AUFGABENDETAILS :: Beginne bei der Zeile, die „is (1080, 2280).“ enthält, und gib von dort an alle Zeilen unten bis einschließlich der letzten genau wieder. Lass die Bilder in deiner Antwort weg.

BEREITGESTELLTES MATERIAL ::
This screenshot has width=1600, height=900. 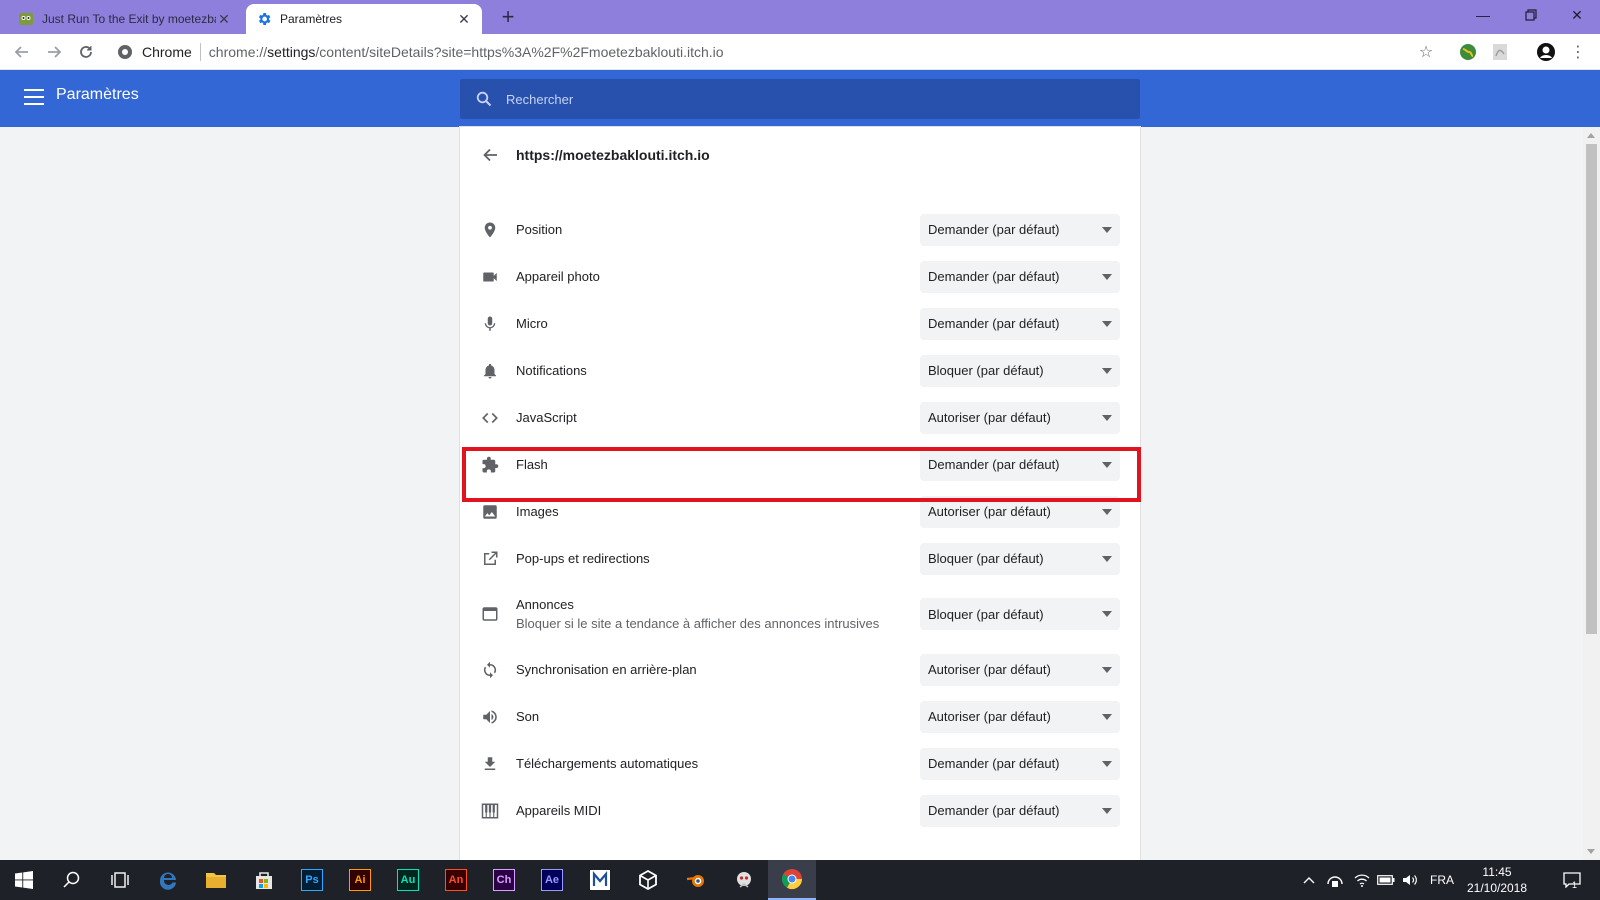 What do you see at coordinates (24, 880) in the screenshot?
I see `start-button` at bounding box center [24, 880].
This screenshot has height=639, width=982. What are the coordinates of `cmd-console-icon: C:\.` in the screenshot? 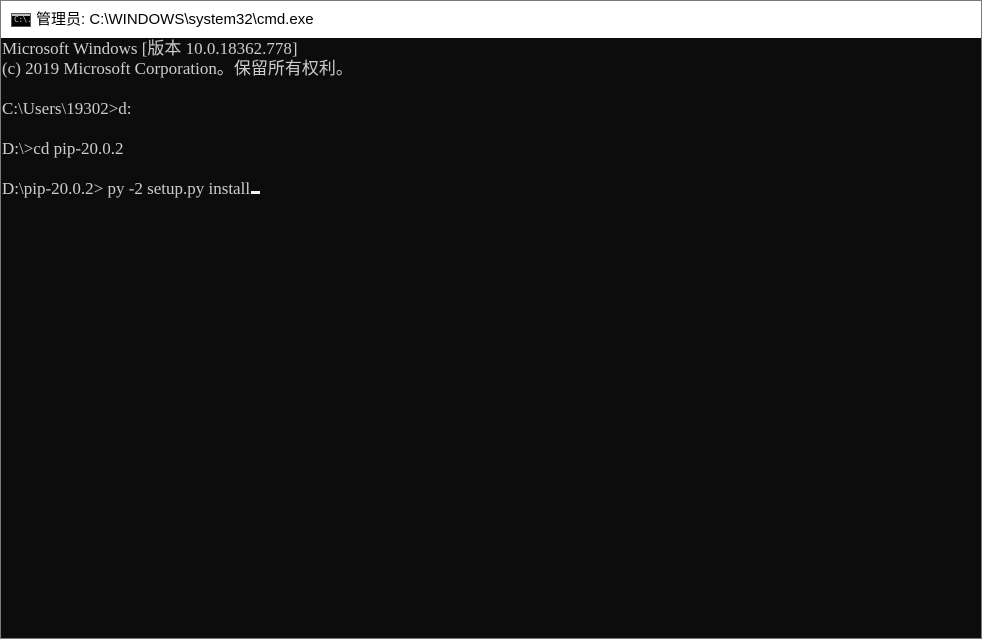 It's located at (21, 20).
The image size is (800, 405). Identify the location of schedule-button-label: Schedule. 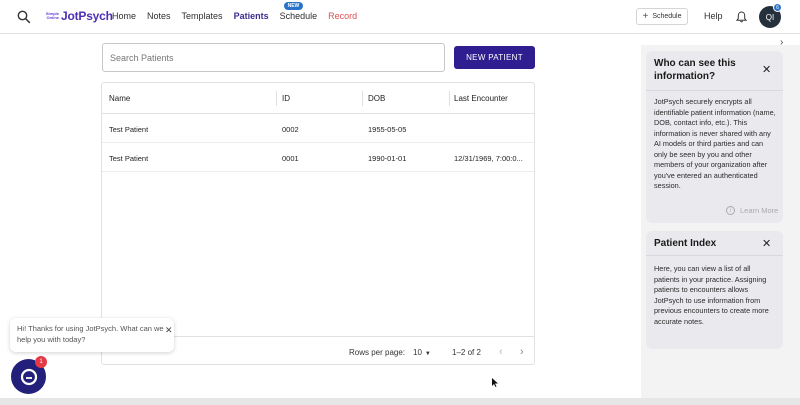
(667, 16).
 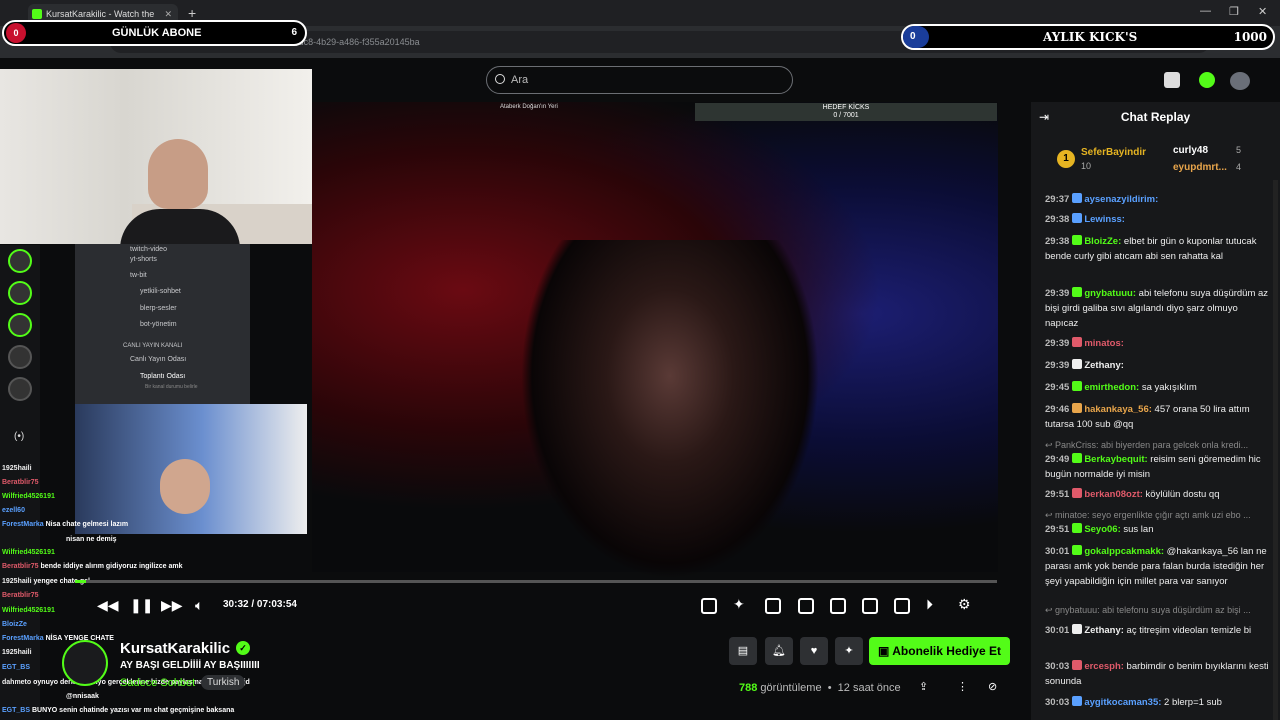 What do you see at coordinates (870, 606) in the screenshot?
I see `mini-player-icon` at bounding box center [870, 606].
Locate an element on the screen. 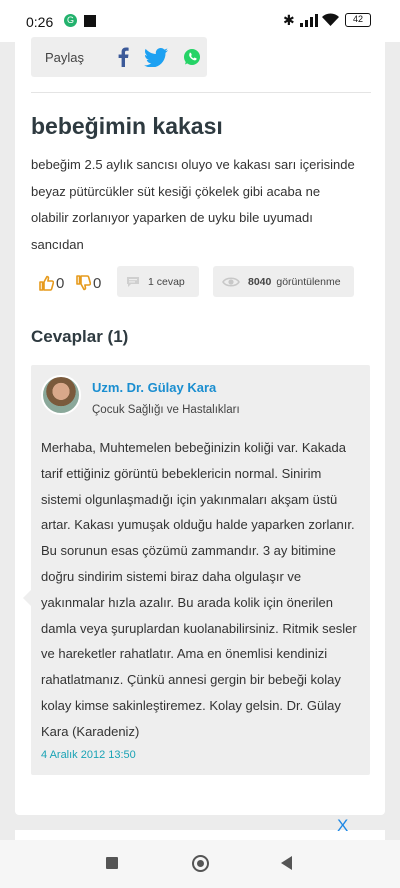 The height and width of the screenshot is (888, 400). whatsapp-icon is located at coordinates (192, 57).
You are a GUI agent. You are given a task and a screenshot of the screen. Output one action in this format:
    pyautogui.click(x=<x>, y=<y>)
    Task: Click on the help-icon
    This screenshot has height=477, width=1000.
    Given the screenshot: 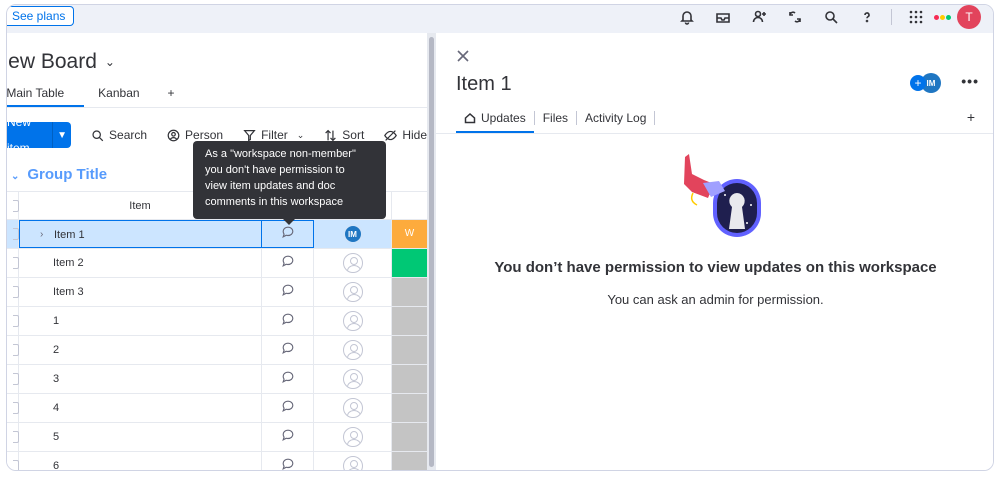 What is the action you would take?
    pyautogui.click(x=867, y=17)
    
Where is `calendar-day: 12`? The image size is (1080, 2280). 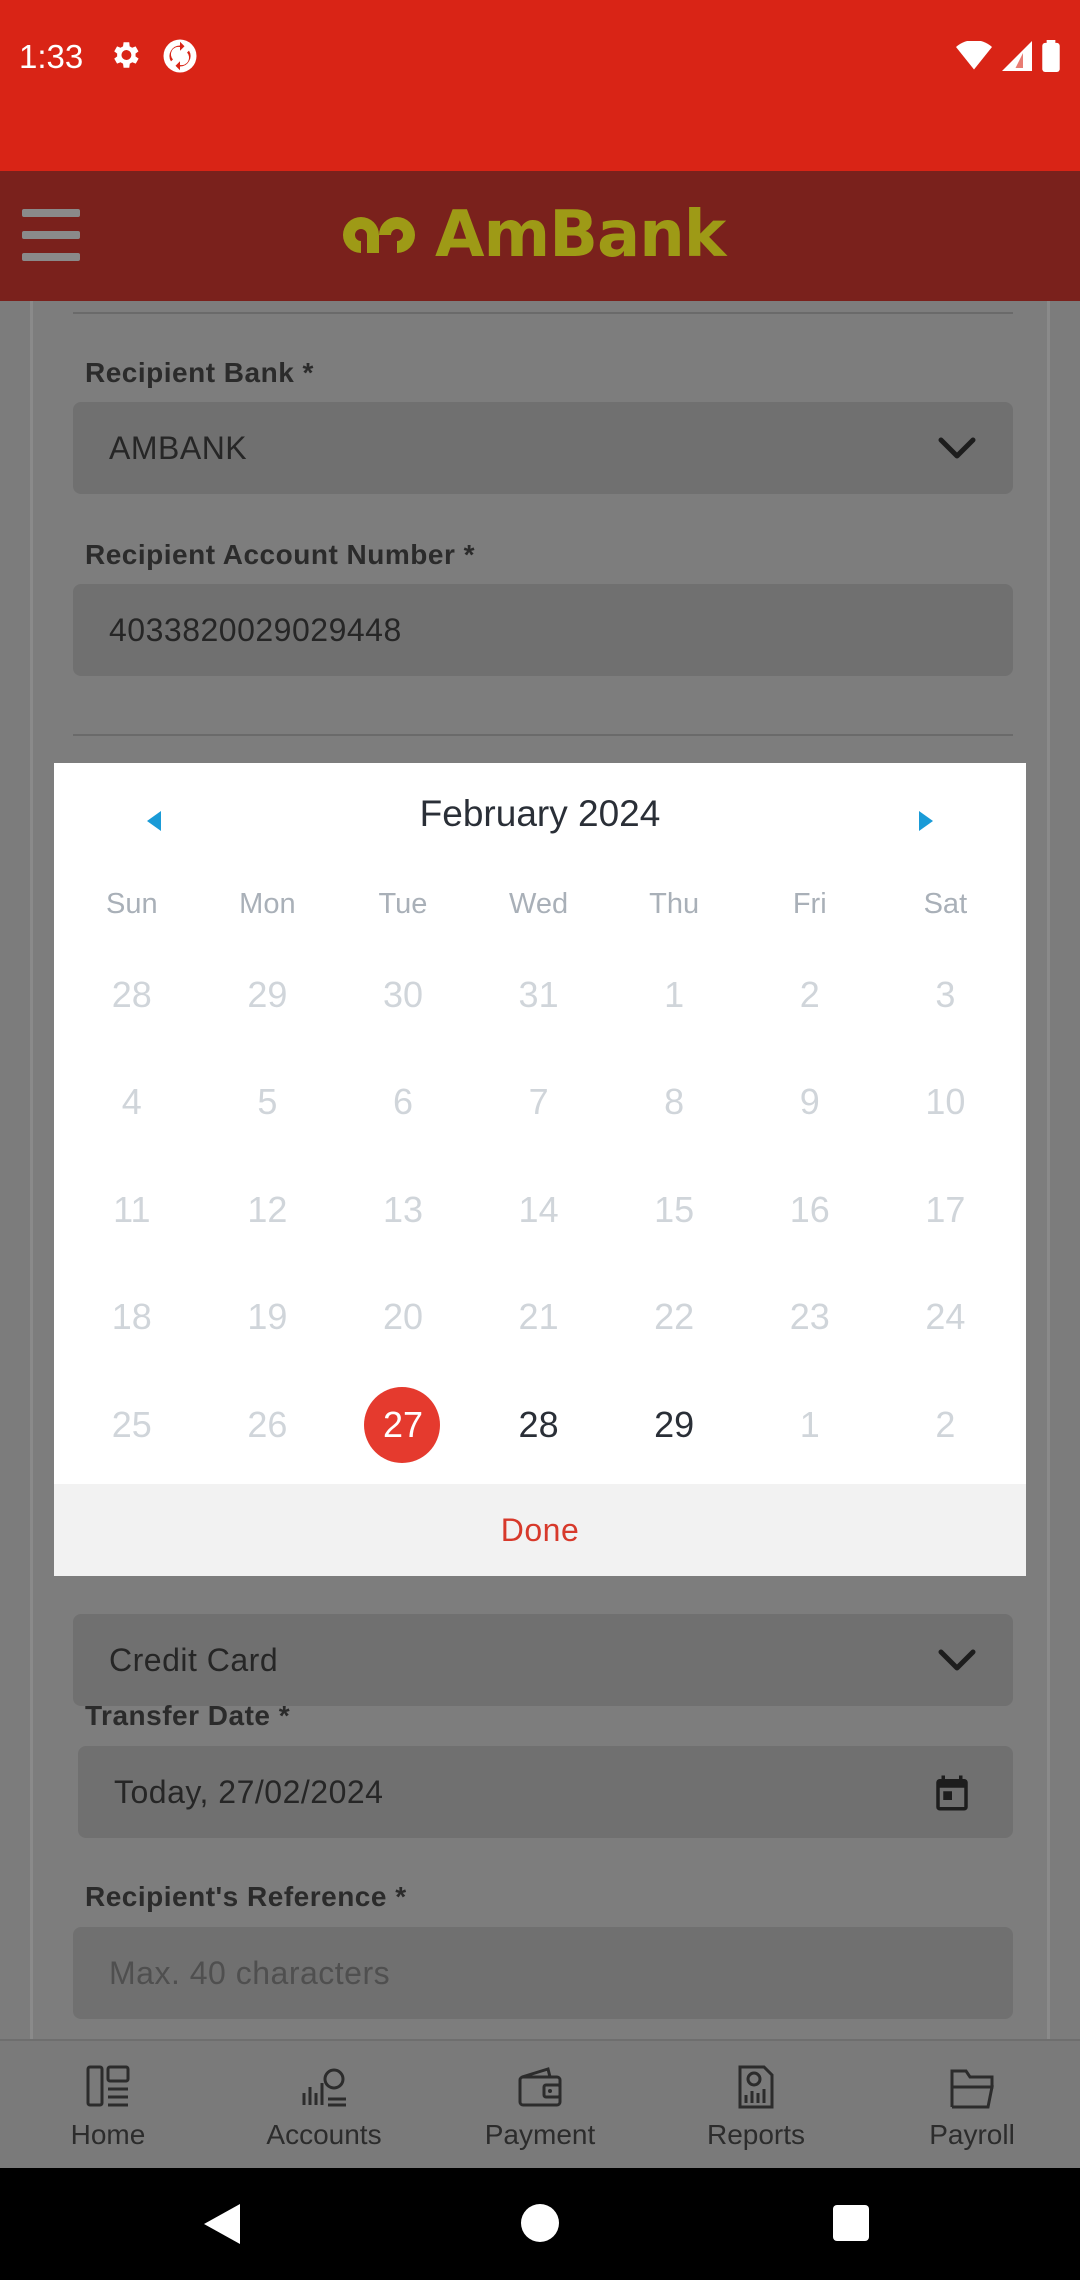
calendar-day: 12 is located at coordinates (268, 1209).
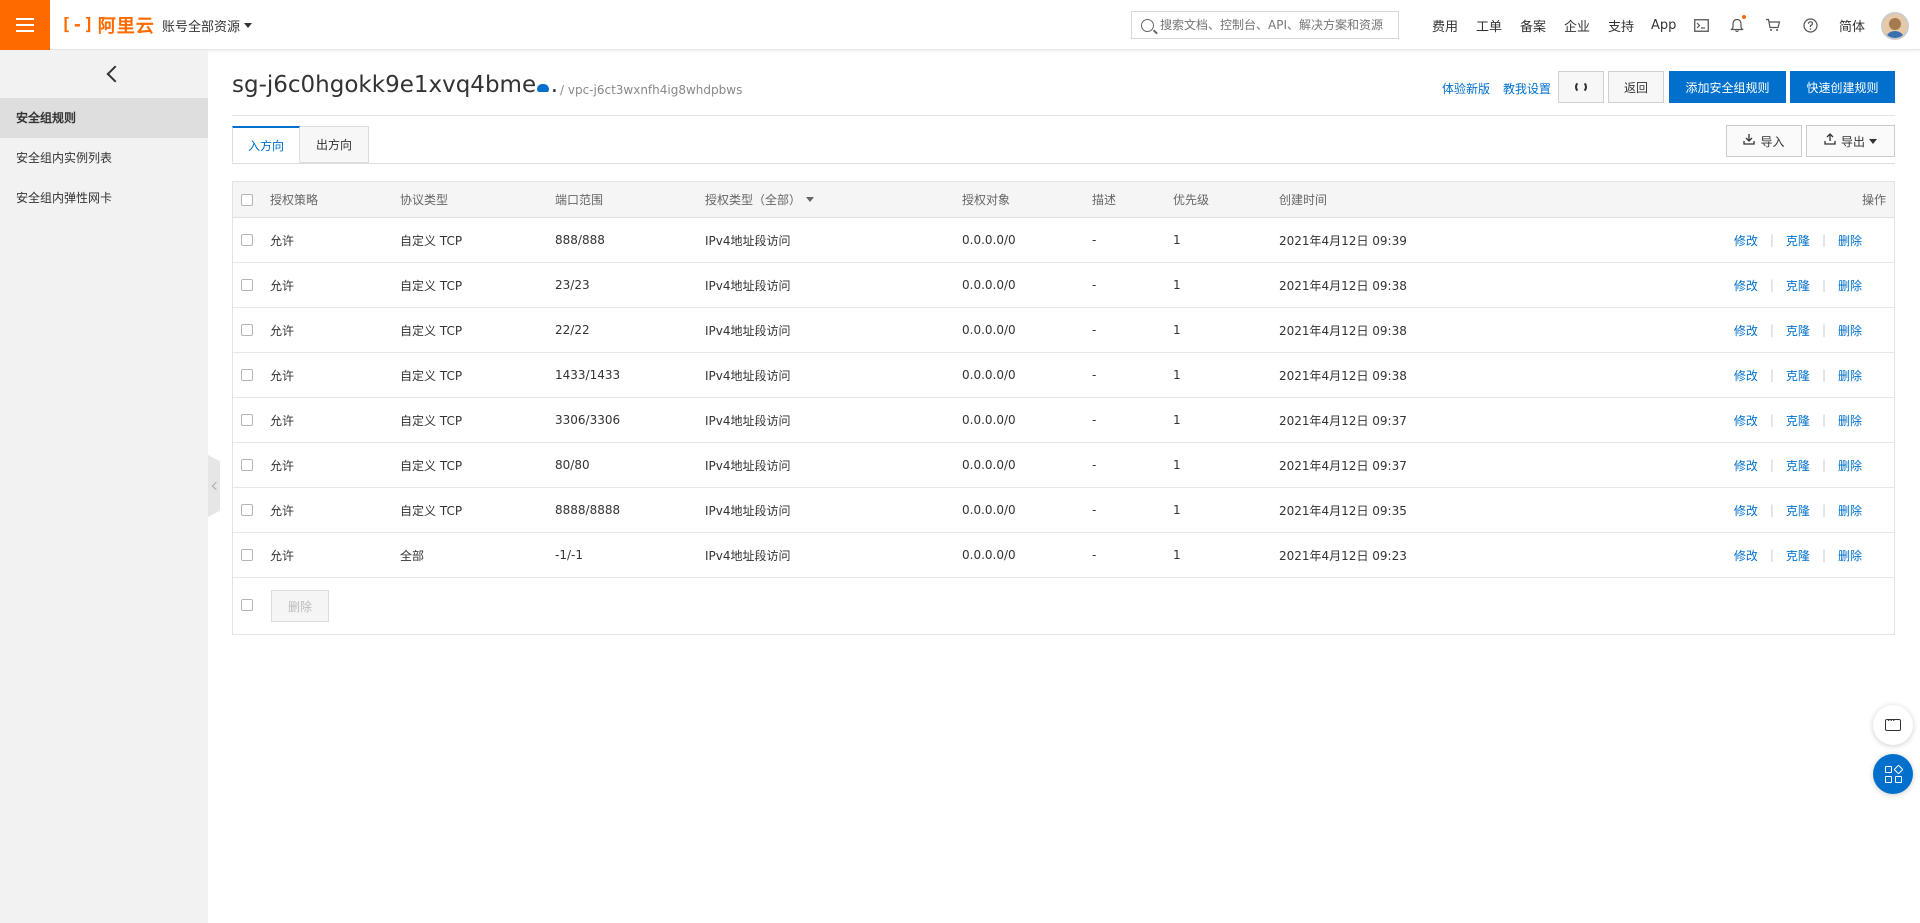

ANTWORT ZUR AUFGABE ::
Where is `calendar-day: 12`? The image size is (1080, 2280). 
calendar-day: 12 is located at coordinates (268, 1209).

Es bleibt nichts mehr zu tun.